### [EXERCISE]
From the first line to the last, give the records again exactly and skip the pictures.

### [INPUT RECORDS]

----------

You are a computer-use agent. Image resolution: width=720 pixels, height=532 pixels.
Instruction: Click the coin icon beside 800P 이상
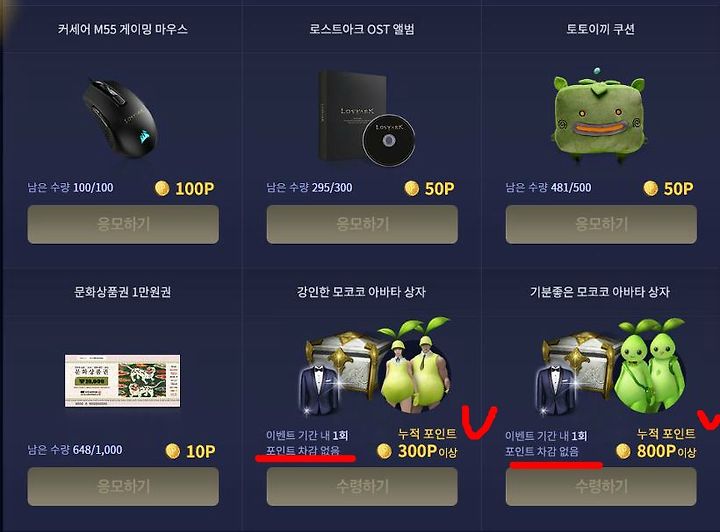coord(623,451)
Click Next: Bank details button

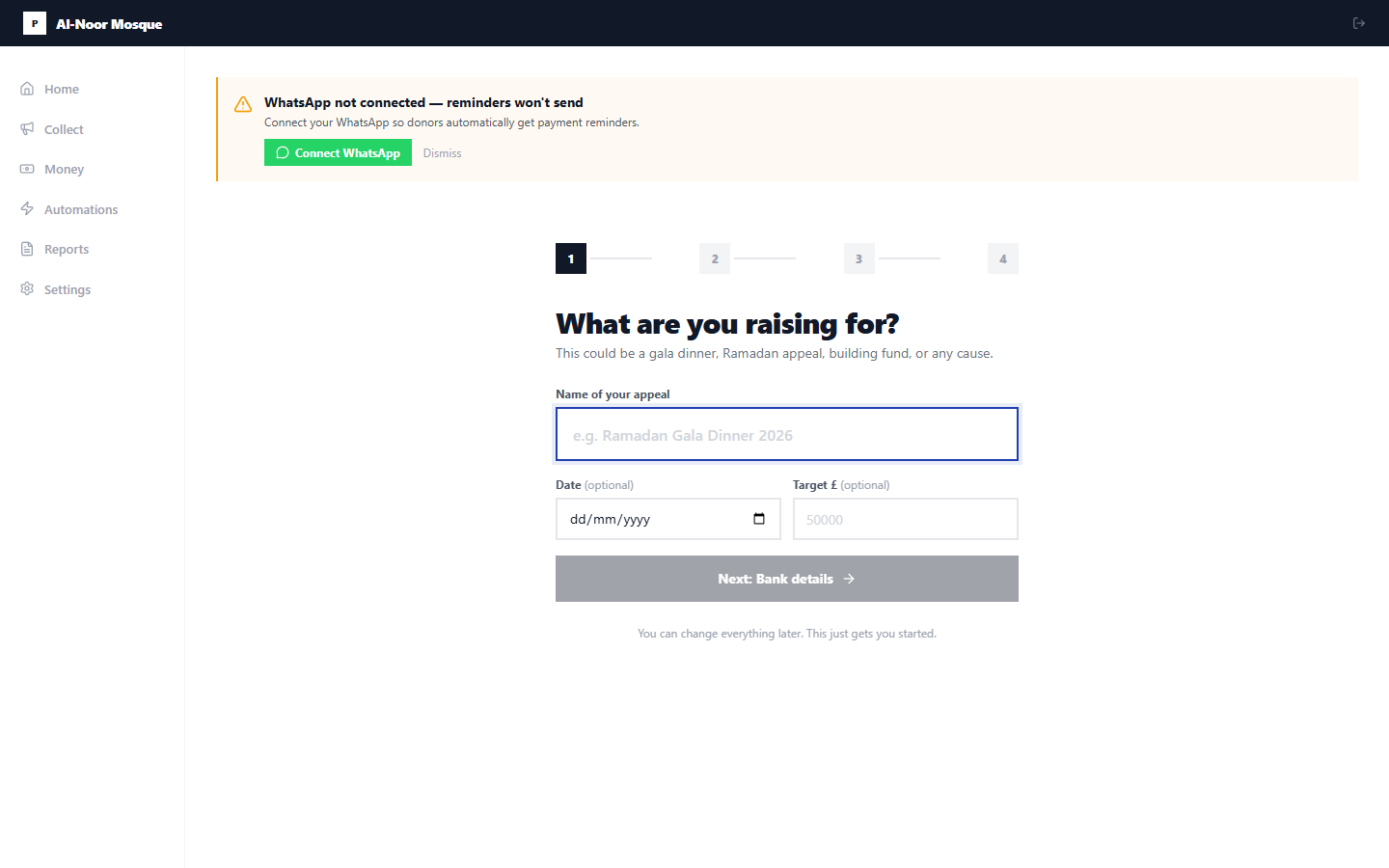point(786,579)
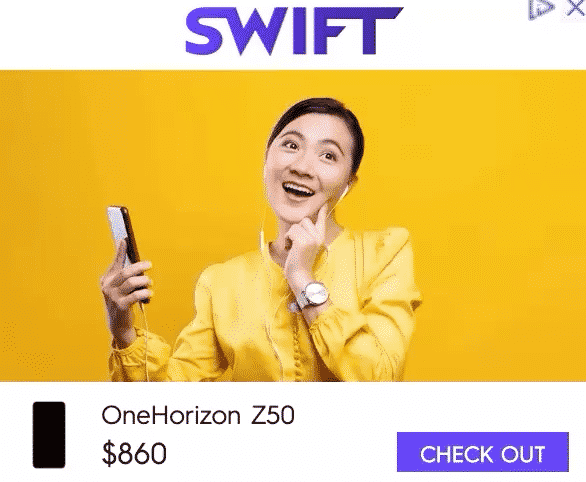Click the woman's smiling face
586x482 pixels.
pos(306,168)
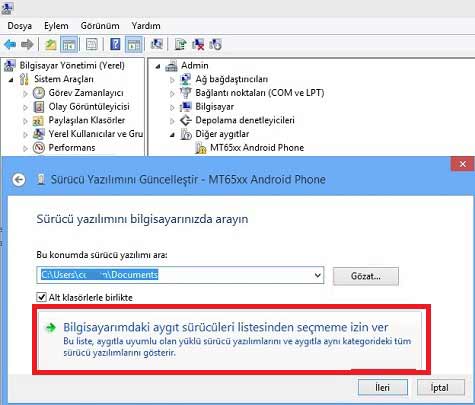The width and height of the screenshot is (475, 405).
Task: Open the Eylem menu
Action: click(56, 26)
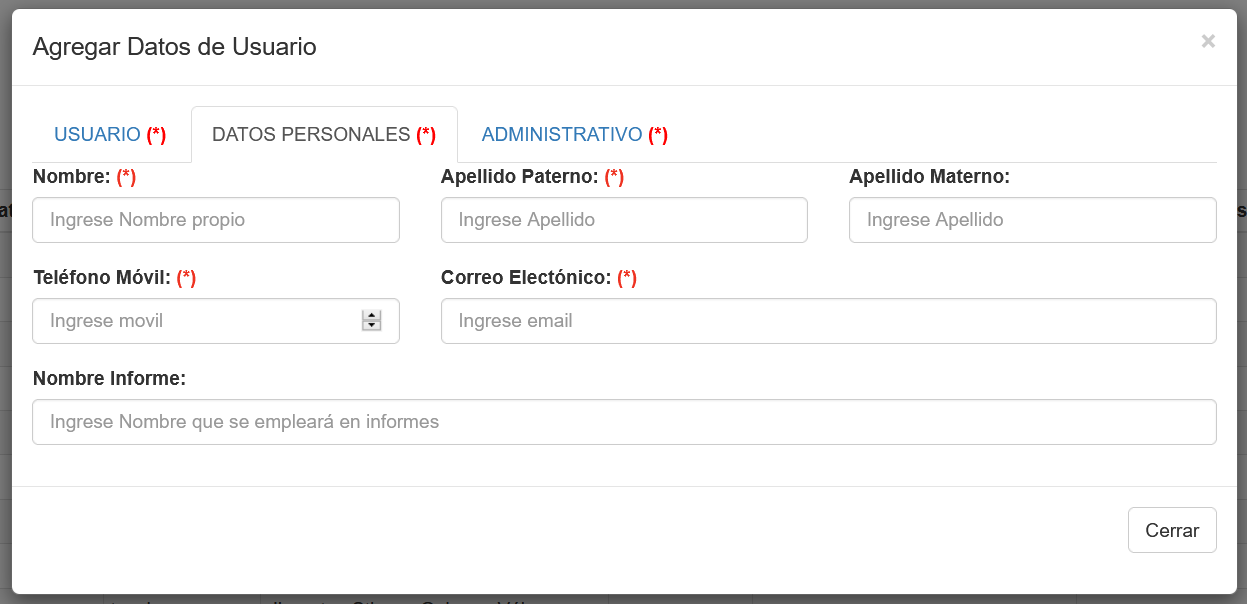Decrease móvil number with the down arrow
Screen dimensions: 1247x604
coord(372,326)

----------

### [SOLUTION TO THIS EXERCISE]
You are a computer-use agent. Image resolution: width=720 pixels, height=532 pixels.
Instruction: Click the coin icon beside 800P 이상
coord(623,451)
Click Next: Bank details button

point(786,579)
Click the woman's smiling face
586x482 pixels.
pos(306,168)
The width and height of the screenshot is (475, 405).
Task: Open the Eylem menu
Action: click(56, 26)
Decrease móvil number with the down arrow
Screen dimensions: 1247x604
coord(372,326)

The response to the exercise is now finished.